Problem Description
Given an array of numbers, two players take turns picking a number from either end of the array. Player 1 starts first. Each number chosen is added to the player's score. Both players play optimally. Return true if Player 1 can win (or tie, which also counts as a win for Player 1), otherwise return false.
Key Insights
- The problem is a two-player game where both players make optimal choices.
- We can treat the game as a zero-sum game where one player’s gain is another player’s loss.
- A recursive approach can be used to simulate the game by considering all possible decisions.
- Use dynamic programming (memoization) to avoid recalculating subproblems and improve efficiency.
- Define a helper function dp(i, j) that returns the maximum score difference the current player can achieve from the subarray nums[i...j].
- The final decision is based on whether the computed difference is non-negative, which means Player 1 can at least tie.
Space and Time Complexity
Time Complexity: O(n^2) – every subarray (i, j) is computed once.

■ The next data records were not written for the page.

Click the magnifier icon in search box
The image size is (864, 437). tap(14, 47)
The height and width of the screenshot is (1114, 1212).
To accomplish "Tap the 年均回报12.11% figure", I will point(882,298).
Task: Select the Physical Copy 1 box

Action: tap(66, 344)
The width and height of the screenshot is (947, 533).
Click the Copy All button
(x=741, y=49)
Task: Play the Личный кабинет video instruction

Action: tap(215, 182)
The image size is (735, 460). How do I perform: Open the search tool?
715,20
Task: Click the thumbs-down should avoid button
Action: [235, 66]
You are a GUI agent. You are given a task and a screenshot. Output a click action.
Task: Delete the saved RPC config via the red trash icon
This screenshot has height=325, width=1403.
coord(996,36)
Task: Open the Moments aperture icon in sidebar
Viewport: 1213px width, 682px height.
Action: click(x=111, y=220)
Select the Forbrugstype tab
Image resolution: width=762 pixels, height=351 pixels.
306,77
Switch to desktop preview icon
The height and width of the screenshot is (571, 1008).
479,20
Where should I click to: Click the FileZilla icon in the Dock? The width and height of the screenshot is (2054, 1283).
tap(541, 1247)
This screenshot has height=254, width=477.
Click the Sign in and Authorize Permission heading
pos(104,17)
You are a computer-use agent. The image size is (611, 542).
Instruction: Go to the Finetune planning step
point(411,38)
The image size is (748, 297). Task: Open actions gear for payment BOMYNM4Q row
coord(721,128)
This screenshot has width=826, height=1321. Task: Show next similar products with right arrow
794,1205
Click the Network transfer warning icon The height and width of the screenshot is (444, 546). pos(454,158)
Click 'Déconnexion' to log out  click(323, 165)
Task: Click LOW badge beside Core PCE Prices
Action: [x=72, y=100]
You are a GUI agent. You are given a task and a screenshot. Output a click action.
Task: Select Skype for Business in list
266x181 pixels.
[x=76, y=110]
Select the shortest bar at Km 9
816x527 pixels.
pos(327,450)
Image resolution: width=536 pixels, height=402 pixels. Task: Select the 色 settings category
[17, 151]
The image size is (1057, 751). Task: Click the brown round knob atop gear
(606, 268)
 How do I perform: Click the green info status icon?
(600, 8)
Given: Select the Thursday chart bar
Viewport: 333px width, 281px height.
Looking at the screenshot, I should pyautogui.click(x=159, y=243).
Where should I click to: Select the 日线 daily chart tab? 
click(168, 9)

Space Complexity: O(n^2) – for the memoization table.
Solution
The solution uses recursion with memoization. We define a function dp(i, j) which computes the maximum score difference the current player can achieve over their opponent for the subarray from index i to j. On the current player's turn, they have two choices:
- Pick the left number nums[i] and leave the opponent with dp(i+1, j).
- Pick the right number nums[j] and leave the opponent with dp(i, j-1).
Since after making a move the roles are reversed, the net gain for the current player is the number picked minus the result of dp on the remaining array. The answer for the original problem is true if dp(0, n-1) >= 0.